During and following the production of shock by hemorrhage in the normal, suprareno-demedullated, and suprarenalectomized rat, the following significant changes in amino acid and carbohydrate metabolism have been observed.
1. In the intact, suprareno-demedullated, and suprarenalectomized rat there is a progressive rise in the whole blood and plasma amino acid nitrogen levels during and after a fatal, shock-inducing hemorrhage. The rate of rise varies inversely with the survival time. In animals surviving the hemorrhage there is little or no elevation in whole blood amino acid levels during the 8 hours following hemorrhage, and a decrease in 24 hours due to hemodilution. The plasma amino acids, however, rise slightly.
2. The blood amino acid nitrogen elevation occurs only after the blood pressure has fallen to between 85 and 90 mm. of Hg.
3. The blood keto acids, as pyruvate, and the blood lactate become elevated during shock in the normal, suprareno-demedullated and suprarenalectomized rat.
4. In the normal fasted rat with low liver glycogen stores the blood sugar may rise moderately or may not rise at all during hemorrhagic shock. In animals with high liver glycogen levels (fed rats or fasted rats previously fed high protein diets) shock generally induces a marked hyperglycemia. In both groups hypoglycemia may occur terminally.
5. In the suprareno-demedullated and suprarenalectomized rats shock is always accompanied by a fall in the blood sugar.
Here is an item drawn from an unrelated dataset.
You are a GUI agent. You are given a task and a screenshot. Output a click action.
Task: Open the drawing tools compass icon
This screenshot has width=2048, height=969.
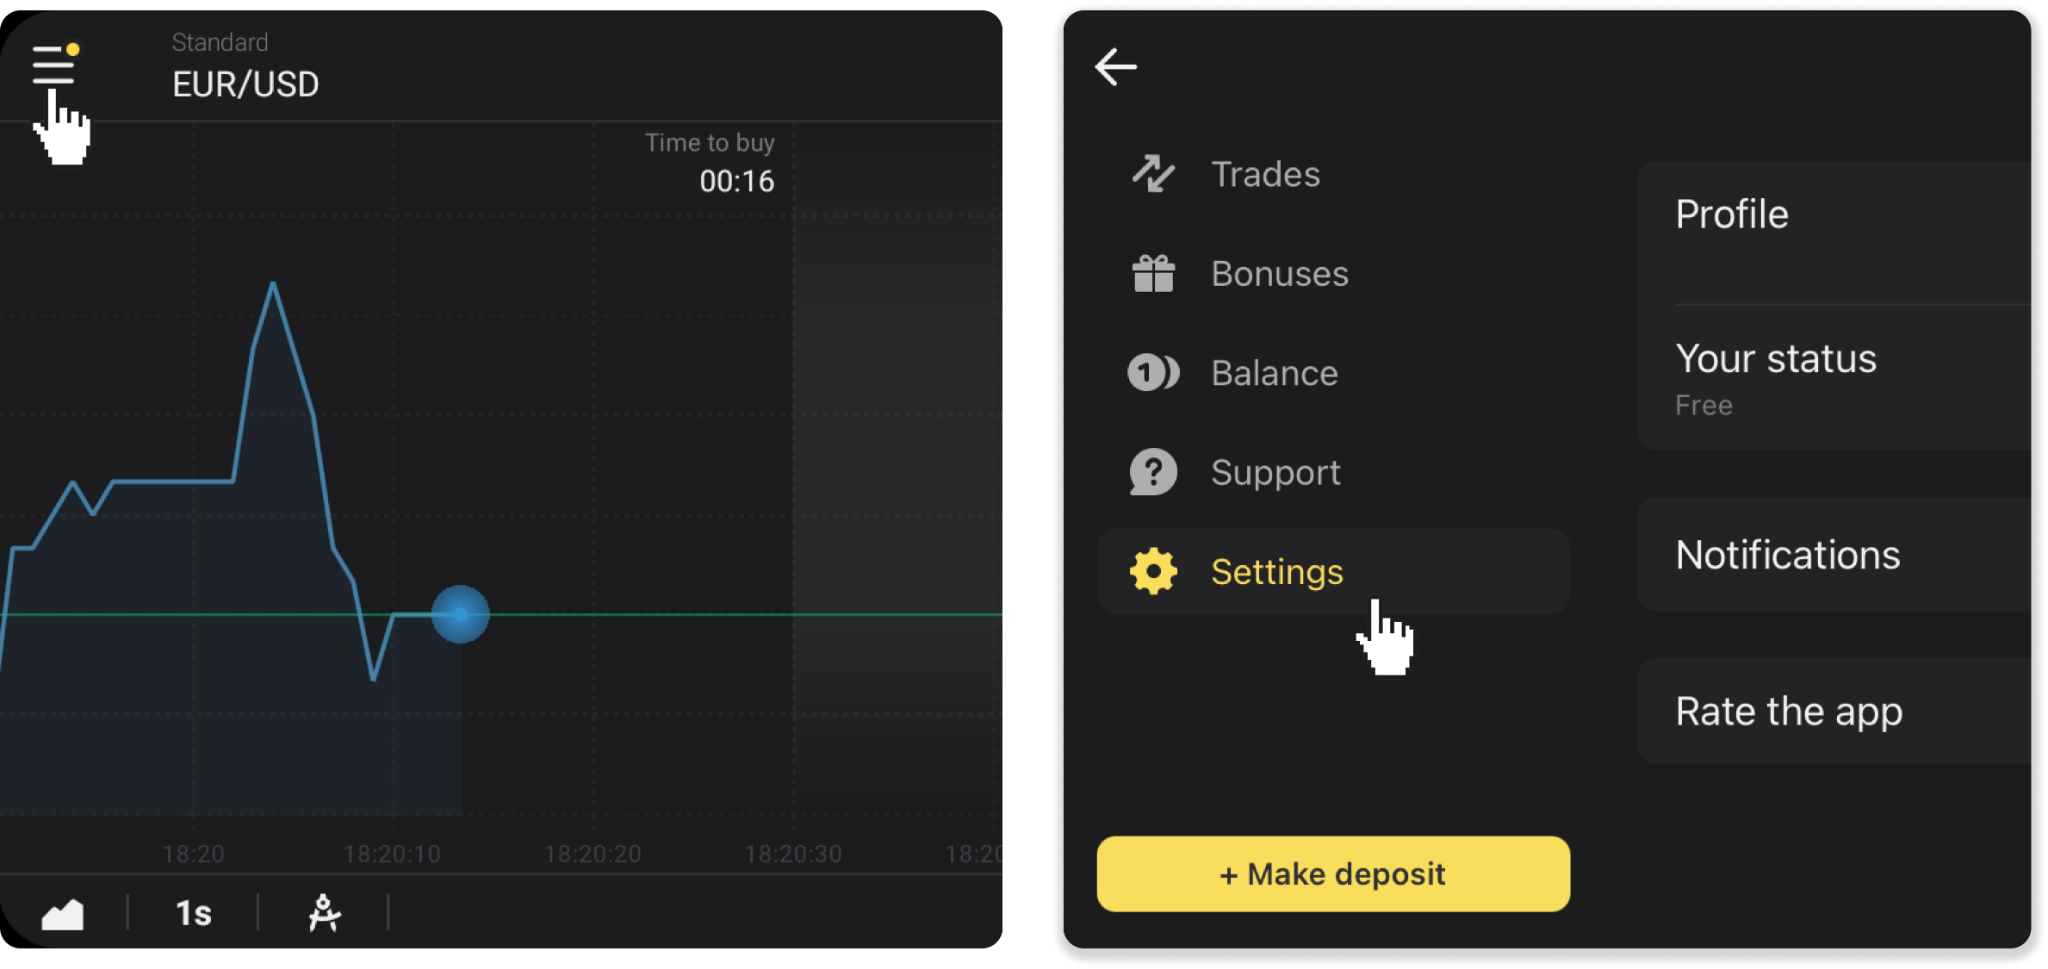pos(324,913)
6. There is no significant difference between the liver glycogen levels of suprareno-demedullated rats fasted 48 hours and those similarly fasted but surviving 24 hours after a hemorrhage.
The blood chemical changes have been interpreted as due to a decrease in hepatic function resulting from early anoxia of the liver and to the later effects of anoxia on the peripheral tissues causing an increased rate of protein breakdown and of glucose utilization and an accumulation of lactate and pyruvate in the blood and tissues.